On to the daydreams! Bedlam's Barnyard will definitely have garden, bees, chickens, and rabbits. We also want a larger meat and dairy animal. Sheep or goat will really depend on taste testing critters and land type. Goal is to cut down a lot of grocery store needs for our family of 5. Oh there will also be a 7.5" gauge railroad and 8" observatory onsite. Did I mention we are odd?

So, most of the choices on market are mostly cleared with mobile home, clear cut raw land, or forested raw land. What did you choose? What would you do different if you could? What do you think minimum land is to pasture raise a meat animal with our other goals?


----------



## Baymule (Mar 18, 2020)

Have you thought about north of I-10 up 146 towards Dayton? 

We bought a HUD repo, 8 acres with a doublewide, 5 years ago. There was nothing but the doublewide, no fence, barn, nothing. It was all grown up, people drove by it and didn't know there was a home here. 

If you buy a place with a lot of growth on it, look into having it forestry mulched. It is fantastic! 

Large meat animal, not a sheep or goat......Elk? Nilgai?
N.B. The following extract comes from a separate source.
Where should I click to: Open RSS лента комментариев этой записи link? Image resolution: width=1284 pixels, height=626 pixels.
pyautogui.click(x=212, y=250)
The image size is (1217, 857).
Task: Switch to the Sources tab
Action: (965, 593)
Buffalo?   

#1 thing, a place that DOES NOT FLOOD. Look carefully, you don't want to be 7 feet underwater, like my sister's place in hurricane Harvey.


----------



## Margali (Mar 19, 2020)

Baymule said:


> Have you thought about north of I-10 up 146 towards Dayton?


Forgot to mention our main constrain. We are Jewish. The only synoguages are in Cypress (current one), Humble, Clear Lake (tiny!), I10west & Beltway, or 3 near Rice in downtown. We already have a 45 min or more drive depending on traffic. The main Jewish community is Braeswood and Meyerland. Pushing farther east past Baytown would make it even longer. We try and be active in community but distance doesn't help.



Baymule said:


> Large meat animal, not a sheep or goat......Elk? Nilgai? Buffalo?


Larger than a chicken Bay! And smaller than a full size cow probably. My father in law has long horns and they are intimidating.


----------



## promiseacres (Mar 19, 2020)

Rabbits? They can be raised almost anywhere.


----------



## Baymule (Mar 19, 2020)

If there is a synagogue at Belt 8 and I-10, you could look in the Sheldon-Crosby area. I am familiar with the Meyerland area, I was raised Jr high-High School near Buffalo Speedway and South Main, graduated from Bellaire--a looooong time ago! LOL LOL  I understand wanting to not be so far away from the congregation, worship of our God with others of faith is a great comfort. You might have a better chance of finding what you want in the Sheldon area.

I have no idea of what property prices are these days in the Houston area, have you looked at HUD repo's? We bought our place sight unseen, won the bid and hadn't even seen it! LOL There are deals to be found. Look at tax properties also. As the economy craters, you might be able to find a great deal on just what you want. 

I had a Longhorn bull once. We had problems. He wanted to run me down and I didn't want him to. I carried a pipe, when he caught me in the open, I adopted a batter up stance and when he got to me, I clobbered him with the pipe. He also jumped the fence, ran up and down the road, the sheriff's department was always calling me, so I sold him. Good riddance.


----------



## Margali (Mar 29, 2020)

For easy if use, does it make a huge difference on long narrow property or squarish property for same acreage? My first thought is a squarish property is more useful because you can centralize things. Does anyone have a long narrow property that could chime in on how they made it work?


----------



## Baymule (Mar 29, 2020)

A friend of mine has a long narrow place, not even an acre wide. They never use the back of it, it's 5 acres. 

We have 8 acres, it is 300-ish feet wide and just under 1200' long. There was nothing but a doublewide when we bought it, so we laid it out the way we wanted, fenced into 5 pastures plus a Pig Palace and a garden. Horse barn 36'x36' and a 12'x24' portable building with a 20' lean to off one side of it for a sheep barn. 

It's what works for you, what you find that you like and what you get a good deal on. If you find a smashing good deal on a Spaghetti Ranch, and you like it, buy it. It may mean that neighbors are too close, you may or may not care. A more square shape means that your property line is wider and your neighbors aren't as close. What outbuildings do you plan on?


----------